Task material:
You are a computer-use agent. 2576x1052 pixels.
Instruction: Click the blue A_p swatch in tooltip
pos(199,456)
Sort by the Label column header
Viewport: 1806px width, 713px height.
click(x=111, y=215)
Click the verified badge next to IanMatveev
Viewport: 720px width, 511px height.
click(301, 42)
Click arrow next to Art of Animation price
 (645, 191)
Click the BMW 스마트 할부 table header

Set exercise: Convert each line of the items above into a JSON list of strings, one string per line, with blank lines omitted.

Output below:
[
  "You are a computer-use agent. 2576x1052 pixels.",
  "Instruction: Click the blue A_p swatch in tooltip",
  "pos(199,456)",
  "Sort by the Label column header",
  "Viewport: 1806px width, 713px height.",
  "click(x=111, y=215)",
  "Click the verified badge next to IanMatveev",
  "Viewport: 720px width, 511px height.",
  "click(301, 42)",
  "Click arrow next to Art of Animation price",
  " (645, 191)",
  "Click the BMW 스마트 할부 table header"
]